Os resultados não são exatamente uma novidade. Já faz tempo que os
cientistas conhecem a relação entre as amígdalas cerebrais e o medo, com base
principalmente em experimentos com animais. Mas confirmam de maneira
contundente em seres humanos que sem amígdalas, de fato, não há medo. E que
outras sensações, aparentemente, não são afetadas
O mais incrível, para mim, é imaginar (ou melhor, saber) que uma sensação
tão instintiva quanto o medo pode estar tão intimamente ligada a uma estrutura
física … uma peça de uma máquina sem a qual ela não funciona. Muitos dos nossos
medos mais básicos são realmente instintivos, no sentido de que nascemos com
eles embutidos no nosso cérebro. Crianças têm um medo natural de coisas rastejantes
e cheias de pernas, mesmo que nunca tenham sido picadas por uma delas, porque a
evolução nos adaptou para isso ao longo dos milhões e milhões de anos que
convivemos com animais peçonhentos na natureza. Está escrito no nosso DNA! E
certamente no DNA da senhora SM também. Ela tem o software do medo, mas
falta-lhe o hardware (as amígdalas) para fazê-lo funcionar. “É inacreditável
que ela ainda esteja viva”, diz o
pesquisador Feinstein.
Casos extremos como o dela são raros e ideais para a identificação de
funções relacionadas a estruturas específicas do cérebro. Afinal, não há como
induzir ou mesmo simular esse tipo de lesão em alguém só para fazer um estudo
científico.
Conhecer melhor a maneira como o cérebro processa o medo pode ser
útil para o tratamento de pacientes com stress pós-traumático, por exemplo.

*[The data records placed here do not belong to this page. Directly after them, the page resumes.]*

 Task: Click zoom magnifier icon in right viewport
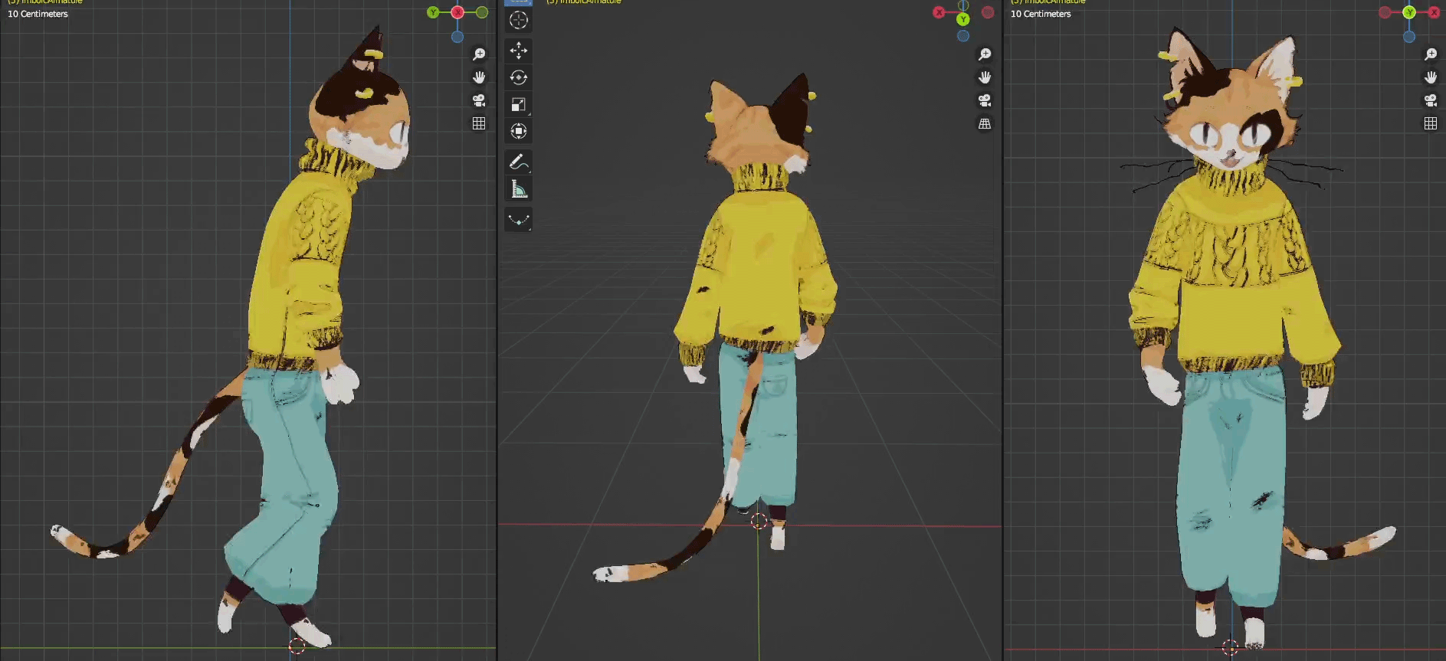coord(1431,54)
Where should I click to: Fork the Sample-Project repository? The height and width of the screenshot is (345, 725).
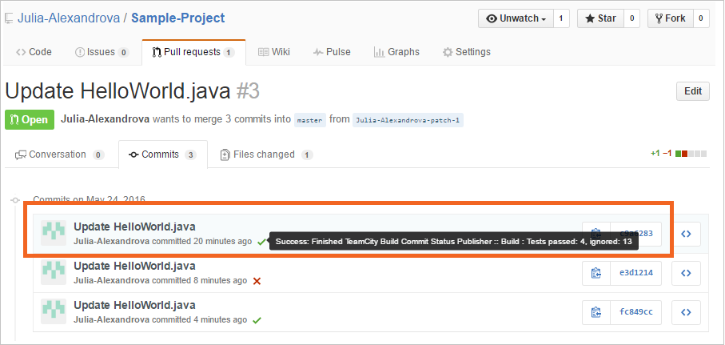669,18
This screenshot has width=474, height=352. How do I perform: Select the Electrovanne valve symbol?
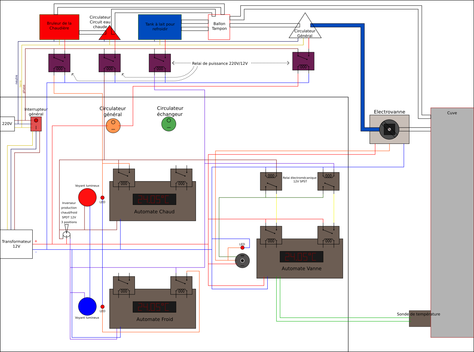(x=389, y=130)
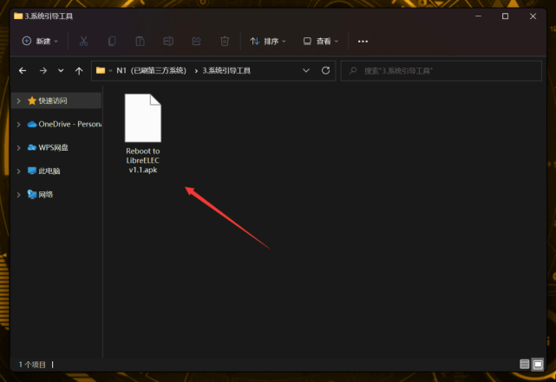Click the Delete trash can icon
Image resolution: width=556 pixels, height=382 pixels.
pos(225,41)
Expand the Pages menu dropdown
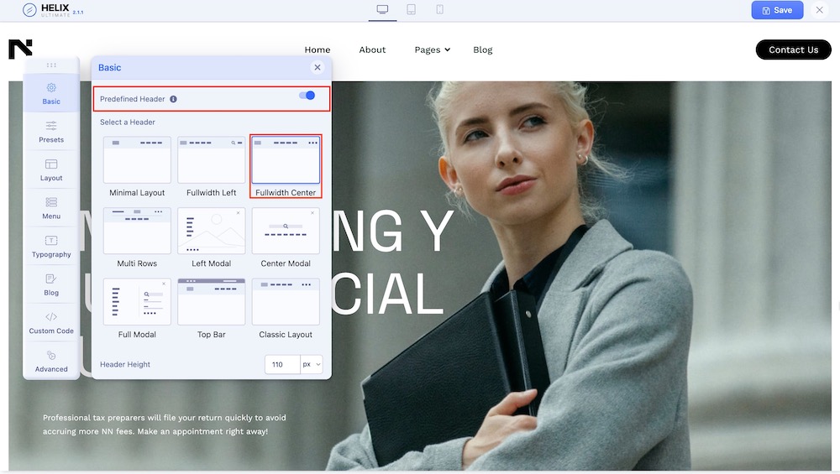Image resolution: width=840 pixels, height=474 pixels. (432, 49)
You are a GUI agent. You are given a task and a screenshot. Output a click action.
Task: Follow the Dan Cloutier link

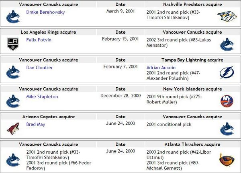(x=39, y=68)
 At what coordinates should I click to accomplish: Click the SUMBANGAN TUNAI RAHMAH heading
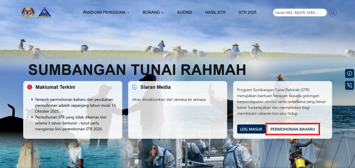137,70
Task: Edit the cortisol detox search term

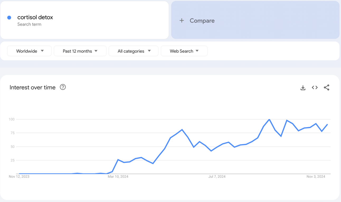Action: click(x=35, y=17)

Nesse caso, as pessoas são vítimas de um outro extremo, em que sentem um medo
incontrolável, induzido por algum evento traumático sério, tipo sequestro ou
situações de guerra (muito comum entre soldados). Mesmo estando em casa, longe
do campo de batalha, eles sentem um medo constante de que o inimigo está à
espreita, ou que uma bomba vai explodir … O medo é tão intenso que supera
completamente a razão.
Mais uma vez, fico me perguntando se somos nós que mandamos no cérebro ou
se é ele quem manda na gente. Se é que é possível separar uma coisa da outra.